## Prompt
Check every line below for the string "agent". Copy the ones that have it.

## Data excerpts
[Start of Attachment]

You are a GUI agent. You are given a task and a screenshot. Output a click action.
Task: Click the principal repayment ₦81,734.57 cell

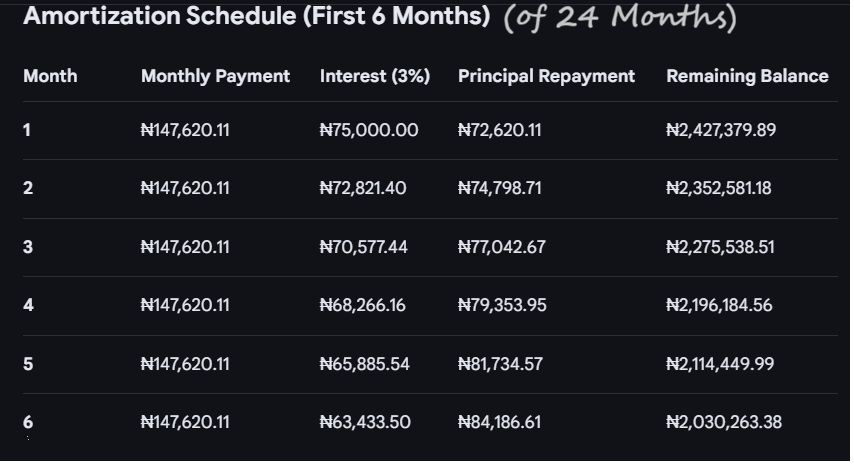tap(502, 364)
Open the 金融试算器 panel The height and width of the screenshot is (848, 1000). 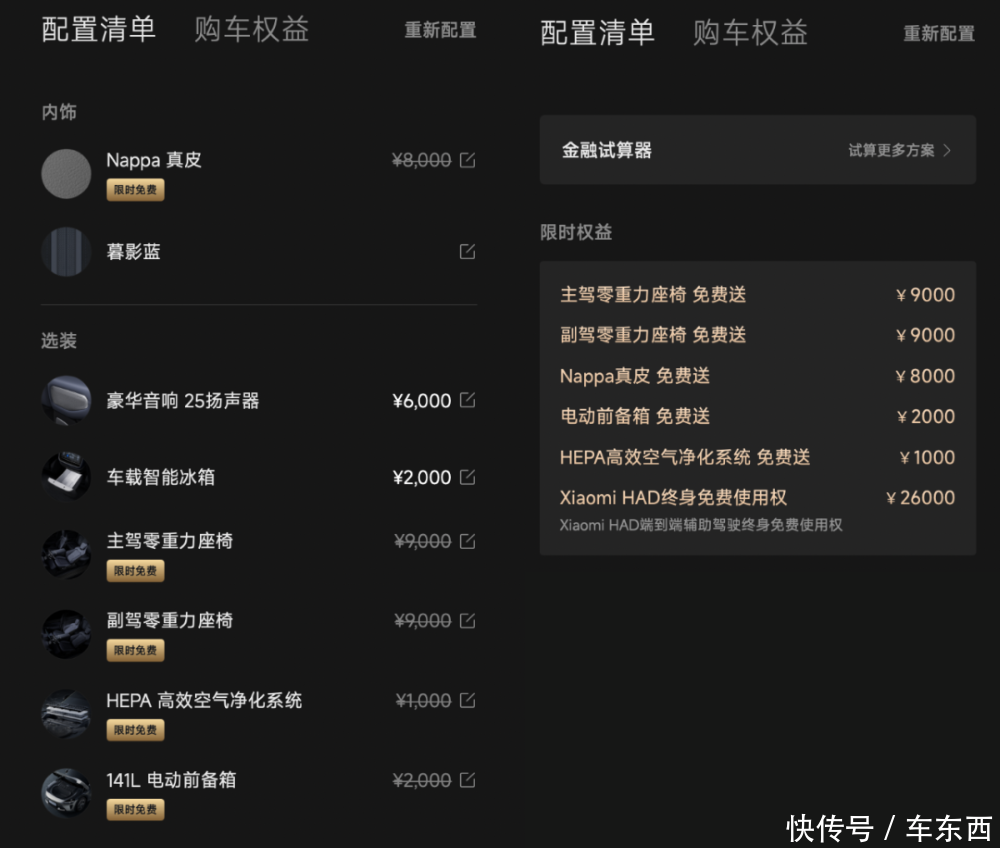pos(607,150)
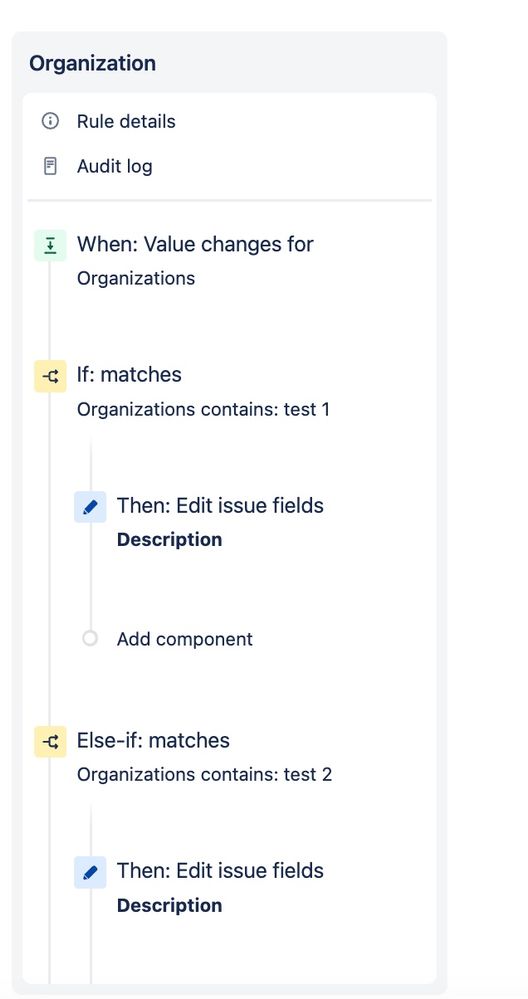Click Organizations contains: test 2 text

coord(204,775)
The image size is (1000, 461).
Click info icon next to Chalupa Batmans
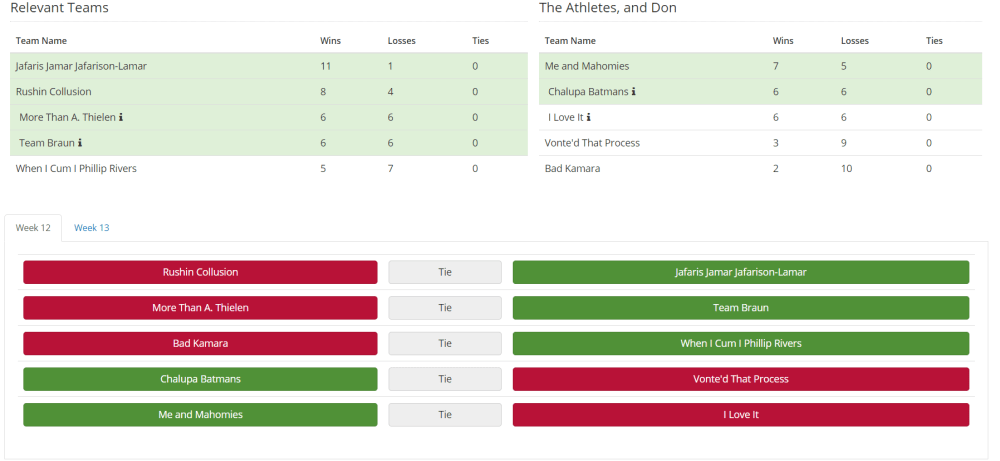[633, 92]
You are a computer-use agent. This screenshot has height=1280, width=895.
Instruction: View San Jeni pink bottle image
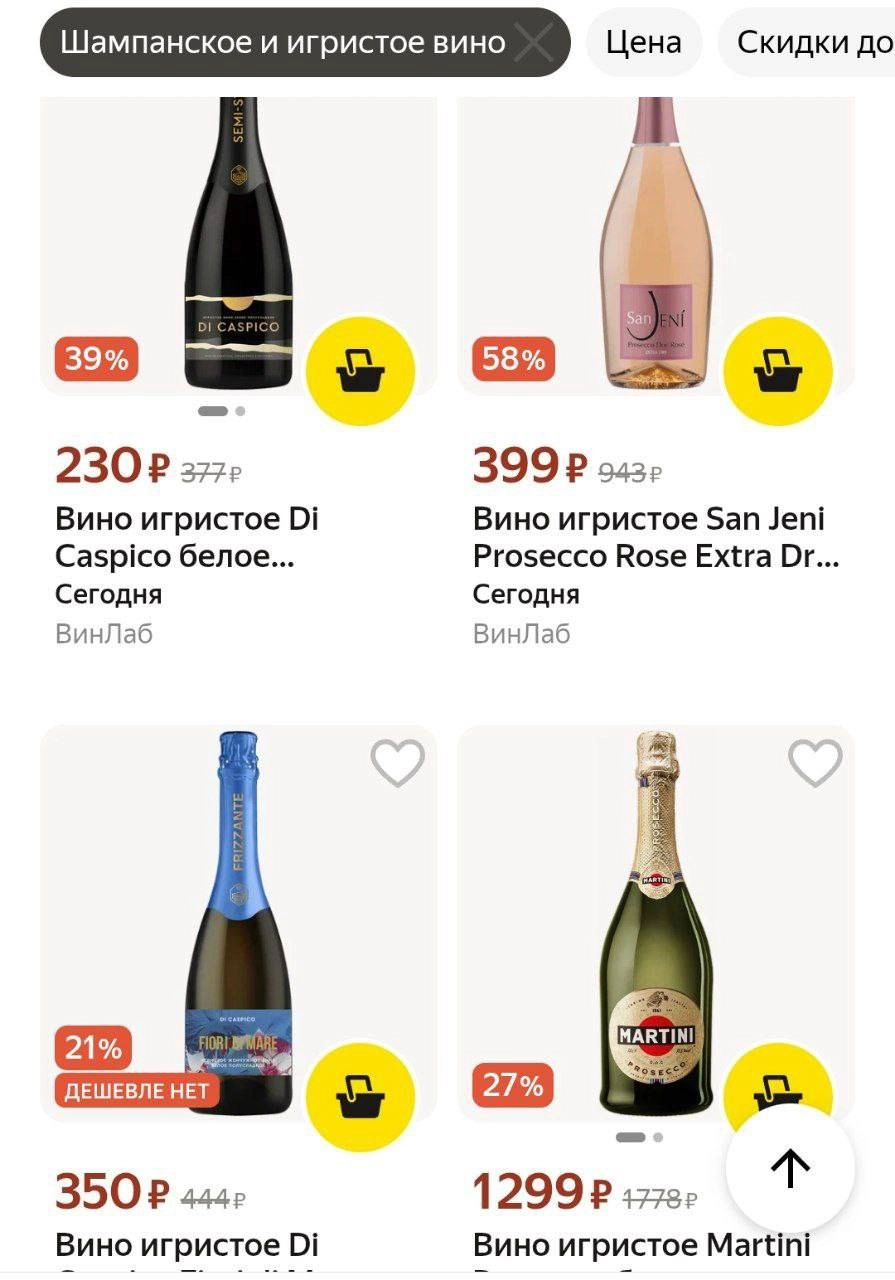pyautogui.click(x=656, y=243)
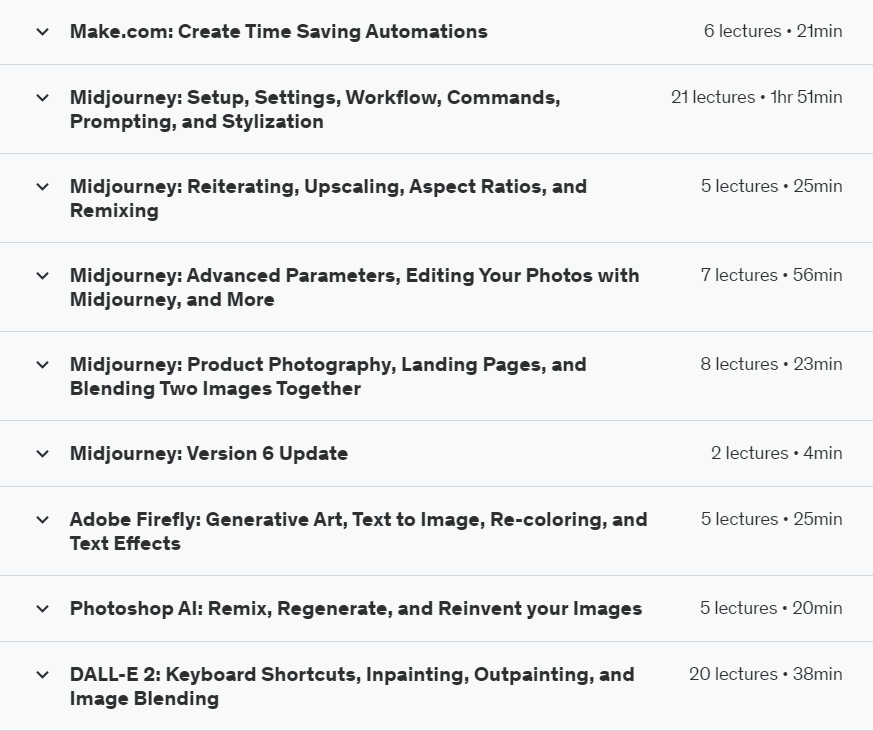Viewport: 873px width, 731px height.
Task: Toggle chevron next to Adobe Firefly section
Action: coord(42,520)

[End of Attachment]

## Task solution
You are a GUI agent. You are given a task and a screenshot. Output a click action.
You are a computer-use agent. This screenshot has height=1280, width=895.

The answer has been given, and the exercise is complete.